2) The consistent rapid growth of book value per share indicates superior management performance.
Glenn Darden serves as CEO, his brother is chairman of the board while his sister is a member. Before joining Quicksilver, Glenn worked as a geologist for Mitchell (now Devon).
Per annum, Glenn is paid about $4 million. He and his family own 30% of shares outstanding. This means the CEO and his siblings, each, have roughly 20 times their salary tied up in stock. How would you feel if you had 20 times your annual income tied up in a stock on your 56th birthday?
Sixty-five percent of the CEO’s salary is in the form of stocks and options that become worth less if the stock price tanks.
In short, we have a group of experienced and competent managers behaving like owners. They are.
Value and Price
There are 175 million shares outstanding. At $4.5, the company sells for $785 million. Mr. Market offers us a company that compounds book value per share at an IRR of 20% for 0.6 times book.
Owner earnings is the cash you have left after you pay for the wages, the upkeep of your business and the interest on your debt. You can use owner earnings to retire debt, invest for growth or take a long vacation. Since December of 2008, the company has retired about $700 million of debt.

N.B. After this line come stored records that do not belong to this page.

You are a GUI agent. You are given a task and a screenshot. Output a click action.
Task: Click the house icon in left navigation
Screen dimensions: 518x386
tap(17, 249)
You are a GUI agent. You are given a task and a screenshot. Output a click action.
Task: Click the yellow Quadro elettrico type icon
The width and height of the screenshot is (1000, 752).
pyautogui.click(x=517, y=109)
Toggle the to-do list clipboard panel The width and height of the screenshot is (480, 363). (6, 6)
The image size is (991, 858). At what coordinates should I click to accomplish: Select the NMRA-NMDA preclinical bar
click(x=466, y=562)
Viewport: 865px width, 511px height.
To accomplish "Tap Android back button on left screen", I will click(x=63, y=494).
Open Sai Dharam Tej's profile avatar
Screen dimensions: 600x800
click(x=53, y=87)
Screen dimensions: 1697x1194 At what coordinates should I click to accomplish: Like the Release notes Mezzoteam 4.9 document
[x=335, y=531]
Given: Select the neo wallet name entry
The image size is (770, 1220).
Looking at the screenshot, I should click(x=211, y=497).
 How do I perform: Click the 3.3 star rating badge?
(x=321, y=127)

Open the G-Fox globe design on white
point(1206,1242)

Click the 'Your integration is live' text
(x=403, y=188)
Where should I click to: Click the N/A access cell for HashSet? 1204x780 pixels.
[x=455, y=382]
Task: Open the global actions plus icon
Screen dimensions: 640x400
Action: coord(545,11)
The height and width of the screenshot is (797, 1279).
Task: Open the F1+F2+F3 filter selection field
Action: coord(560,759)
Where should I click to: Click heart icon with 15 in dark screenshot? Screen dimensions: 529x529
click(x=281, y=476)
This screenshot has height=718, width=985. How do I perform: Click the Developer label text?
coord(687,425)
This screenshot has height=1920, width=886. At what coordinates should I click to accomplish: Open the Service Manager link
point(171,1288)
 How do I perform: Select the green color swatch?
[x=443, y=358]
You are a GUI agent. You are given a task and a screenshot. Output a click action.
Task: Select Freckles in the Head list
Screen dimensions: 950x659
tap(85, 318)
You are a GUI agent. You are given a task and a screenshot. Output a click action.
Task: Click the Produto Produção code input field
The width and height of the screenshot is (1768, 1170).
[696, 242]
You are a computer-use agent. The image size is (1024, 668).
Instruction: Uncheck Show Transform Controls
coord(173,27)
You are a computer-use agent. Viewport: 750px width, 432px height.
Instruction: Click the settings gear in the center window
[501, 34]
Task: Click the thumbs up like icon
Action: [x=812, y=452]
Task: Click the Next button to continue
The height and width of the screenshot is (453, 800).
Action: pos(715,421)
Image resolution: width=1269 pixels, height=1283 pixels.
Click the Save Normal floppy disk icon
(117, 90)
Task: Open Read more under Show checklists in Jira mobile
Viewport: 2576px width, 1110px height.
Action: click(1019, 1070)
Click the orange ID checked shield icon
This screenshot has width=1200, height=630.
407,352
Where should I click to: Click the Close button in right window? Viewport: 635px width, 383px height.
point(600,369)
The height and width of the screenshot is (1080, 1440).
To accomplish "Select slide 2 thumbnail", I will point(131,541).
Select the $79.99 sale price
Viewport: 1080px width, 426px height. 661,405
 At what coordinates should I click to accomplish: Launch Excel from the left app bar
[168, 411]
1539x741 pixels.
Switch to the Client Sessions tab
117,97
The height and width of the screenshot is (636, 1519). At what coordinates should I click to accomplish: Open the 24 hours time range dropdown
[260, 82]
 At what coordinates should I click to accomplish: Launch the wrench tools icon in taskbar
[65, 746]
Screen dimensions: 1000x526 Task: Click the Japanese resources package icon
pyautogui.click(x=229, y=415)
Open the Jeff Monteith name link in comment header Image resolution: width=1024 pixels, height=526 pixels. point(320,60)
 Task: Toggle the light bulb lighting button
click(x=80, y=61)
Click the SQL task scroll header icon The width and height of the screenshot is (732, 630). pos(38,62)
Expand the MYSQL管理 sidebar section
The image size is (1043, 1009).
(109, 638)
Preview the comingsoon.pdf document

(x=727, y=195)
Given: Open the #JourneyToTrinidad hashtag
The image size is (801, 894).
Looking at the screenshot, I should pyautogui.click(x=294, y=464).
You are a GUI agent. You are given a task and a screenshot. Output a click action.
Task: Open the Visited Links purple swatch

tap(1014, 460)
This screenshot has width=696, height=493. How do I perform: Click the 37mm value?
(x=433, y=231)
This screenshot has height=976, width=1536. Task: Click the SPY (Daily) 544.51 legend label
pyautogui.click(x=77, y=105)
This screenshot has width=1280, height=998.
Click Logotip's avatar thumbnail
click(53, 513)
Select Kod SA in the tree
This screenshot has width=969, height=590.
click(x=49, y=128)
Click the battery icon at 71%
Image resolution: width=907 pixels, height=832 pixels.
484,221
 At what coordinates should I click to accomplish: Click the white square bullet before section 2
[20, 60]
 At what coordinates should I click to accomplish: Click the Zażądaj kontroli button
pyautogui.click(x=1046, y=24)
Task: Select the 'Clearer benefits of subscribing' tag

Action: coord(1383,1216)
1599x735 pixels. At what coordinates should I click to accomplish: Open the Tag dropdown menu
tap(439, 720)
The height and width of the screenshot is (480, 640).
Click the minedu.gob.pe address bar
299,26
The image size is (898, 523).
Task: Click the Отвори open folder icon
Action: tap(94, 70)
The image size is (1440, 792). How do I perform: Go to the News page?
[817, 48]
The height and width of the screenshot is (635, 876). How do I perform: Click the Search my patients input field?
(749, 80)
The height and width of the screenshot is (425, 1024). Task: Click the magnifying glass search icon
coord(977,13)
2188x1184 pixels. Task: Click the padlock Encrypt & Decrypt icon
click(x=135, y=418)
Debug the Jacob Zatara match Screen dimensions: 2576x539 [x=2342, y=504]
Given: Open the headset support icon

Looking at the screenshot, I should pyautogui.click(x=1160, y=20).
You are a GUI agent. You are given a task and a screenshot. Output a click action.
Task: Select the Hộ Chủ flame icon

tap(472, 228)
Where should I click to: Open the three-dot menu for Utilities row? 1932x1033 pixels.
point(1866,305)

That’s roughly $200 million of cash per annum that they obviously had left. Meanwhile, they spent a huge amount on growth (capex) implying $200 million is a conservative estimate of normalized owner earnings. On a market cap of $ 785 million, the company sells for less than 4 times owner earnings (> 25% yield).
Fair market value
Based on production of 400 million versus 2500 million, the 2009 acquisition of XTO by XOM for $40 billion (debt included) implies KWK is worth $ 6.5 billion (including debt) => $4.5 billion for the equity => $25 per share. Using proved reserves instead (3 Tcf versus 13 Tcf) would get you a higher number.
More recently, EnCana sold similar Barnett shale assets for $1 billion. On production of 125 million cubic feet, this implies Quicksilver is worth $3.2 billion => $ 7 per share after backing out $ 2 Billion of debt. Again, using proved reserves as a base would get you a higher value.
Last year, the Dardens themselves offered to buy out shareholders at $16 per share. I presume they know what the company is worth.
Why is this cheap?
Some myopic analysts say Quicksilver needs to improve operating cash flow or default on its debt. This is simply not going to happen. The company hasn't done that historically and I don’t expect this time to be different.
One more thing
The true investor welcomes volatility. Ben Graham explained why in Chapter 8 of "The Intelligent Investor." There he introduced "Mr. Market," an obliging fellow who shows up every day to either buy from you or sell to you, whichever you wish. The more manic depressive this chap is, the greater the opportunities available to the investor.
In short: Volatility is your friend. I submit there are few things as volatile as natural gas.
This is not a recommendation to buy or sell anything. I owned shares of Chesapeake at the time of writing. I had no position in any of the other stocks mentioned.